A pesar de que alrededor del 95% del calcio de nuestro cuerpo se encuentra en los dientes y huesos, este mineral es realmente necesario para el funcionamiento adecuado del corazón y los músculos, el sistema nervioso y la formación de enzimas.
Si una persona consume pocas cantidades de calcio, los huesos se pueden empezar a debilitar debido a que el organismo tomará el calcio necesario de dicho reservorio. Por otro lado, es realmente vital en la etapa de crecimiento durante la niñez y en el embarazo. El requerimiento en adultos puede ser entre 1,000 a 1,300 mg por día y en niños entre 700mg a 1,300 mg al día, conforme a la edad.
La deficiencia de calcio e hipocalcemia se puede dar por consumir pocos alimentos que aportan el mineral, también por cambios hormonales en mujeres pre menopáusicas y con la menopausia. Por otro lado, hay medicamentos que pueden intervenir con la absorción del calcio que consumimos, también la intolerancia a los alimentos lácteos puede llevar a evitarlos y consumir pocas fuentes adicionales de este mineral.

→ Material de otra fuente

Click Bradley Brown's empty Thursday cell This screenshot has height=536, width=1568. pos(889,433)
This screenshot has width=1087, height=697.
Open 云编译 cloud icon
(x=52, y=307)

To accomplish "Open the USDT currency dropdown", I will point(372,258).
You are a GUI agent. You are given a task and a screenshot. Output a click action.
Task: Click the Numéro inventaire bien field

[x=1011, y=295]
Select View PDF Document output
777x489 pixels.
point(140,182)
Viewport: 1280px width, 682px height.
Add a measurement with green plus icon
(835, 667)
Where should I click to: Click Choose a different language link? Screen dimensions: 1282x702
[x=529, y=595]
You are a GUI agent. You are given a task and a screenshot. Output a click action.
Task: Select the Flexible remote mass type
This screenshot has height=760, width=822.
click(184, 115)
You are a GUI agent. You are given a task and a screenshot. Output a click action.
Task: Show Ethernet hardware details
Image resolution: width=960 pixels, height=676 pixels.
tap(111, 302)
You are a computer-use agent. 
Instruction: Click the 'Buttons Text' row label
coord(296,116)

La mala absorción del calcio también es un factor de riesgo para tener deficiencia de este mineral y se puede dar por tener niveles bajos de vitamina D, una pro hormona que interviene en la absorción adecuada del calcio. Todo esto es relevante, ya que la deficiencia de calcio a largo plazo puede afectar nuestros huesos desarrollándose osteopenia y osteoporosis. Adicional, la hipocalcemia puede desencadenar otros síntomas que incluyen uñas quebradizas, espasmos y calambres musculares, entre otros síntomas neurológicos.
Alimentos que aportan calcio
Es bien sabido que la leche y sus derivados como yogurt, queso y otros, nos aportan buena cantidad de calcio; pero, además, existen otros alimentos que pueden complementar dicho aporte o bien suplir la necesidad de calcio en el momento que no podamos consumir lácteos.
Dichos alimentos son: las semillas de chía y el ajonjolí, la sardina, las lentejas y los frijoles, las almendras, los higos, los vegetales como brócoli, espinacas, hojas de mostaza, semillas de soya o edamame y sus derivados, el ruibarbo.
Es importante resaltar que el calcio proveniente de lácteos y alimentos animales suelen tener mayor facilidad de absorberse que los de origen vegetal; esto es por el contenido de oxalato y ácido fitico en ellos; también la cafeína puede intervenir en su absorción.